**What is being asked**
Return each line from the entries below that contains the string "Given". Case counts.

>> begin Data excerpts

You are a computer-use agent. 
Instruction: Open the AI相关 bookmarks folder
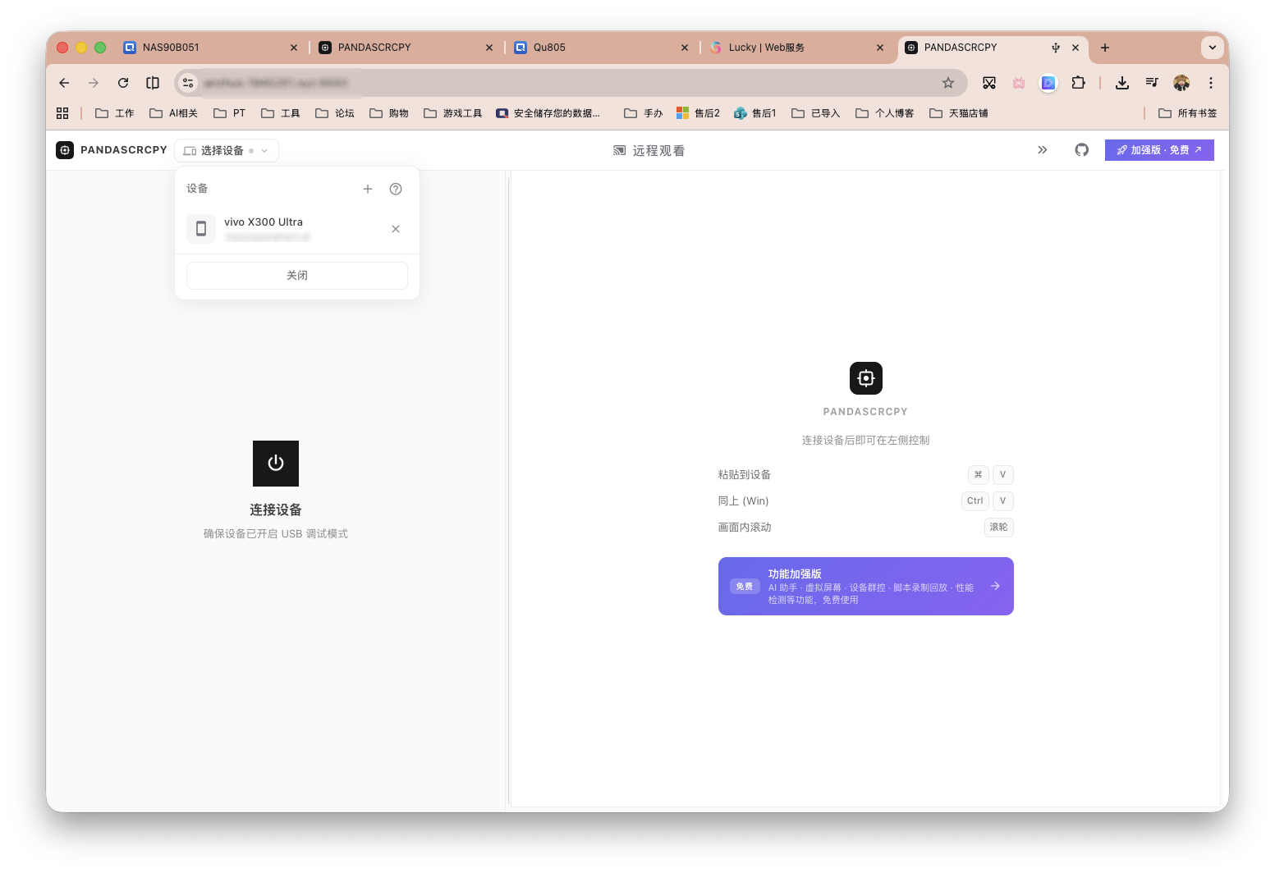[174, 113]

>> end Data excerpts
>> begin Data excerpts

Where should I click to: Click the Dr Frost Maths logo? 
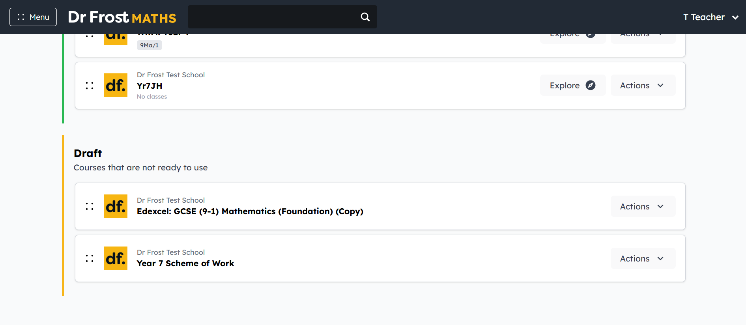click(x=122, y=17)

>> end Data excerpts
>> begin Data excerpts

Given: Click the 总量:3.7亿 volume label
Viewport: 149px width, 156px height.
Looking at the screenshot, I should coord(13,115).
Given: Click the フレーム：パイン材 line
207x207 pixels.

>> end Data excerpts

**Correct response**
Given: Click the 总量:3.7亿 volume label
Given: Click the フレーム：パイン材 line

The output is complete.